Saved data entries:
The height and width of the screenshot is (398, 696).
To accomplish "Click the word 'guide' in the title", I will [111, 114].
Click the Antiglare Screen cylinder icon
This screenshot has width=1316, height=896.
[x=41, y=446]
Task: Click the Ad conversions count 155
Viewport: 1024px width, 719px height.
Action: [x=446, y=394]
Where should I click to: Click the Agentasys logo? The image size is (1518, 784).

__Goal of the exercise__: Put every line of the listing above into a numbered list, leaving out any blank lines.

__Expected answer__:
1. The height and width of the screenshot is (398, 696).
2. To accomplish "Click the word 'guide' in the title", I will [111, 114].
3. Click the Antiglare Screen cylinder icon
4. This screenshot has width=1316, height=896.
5. [x=41, y=446]
6. Task: Click the Ad conversions count 155
7. Viewport: 1024px width, 719px height.
8. Action: [x=446, y=394]
9. Where should I click to: Click the Agentasys logo? The image size is (1518, 784).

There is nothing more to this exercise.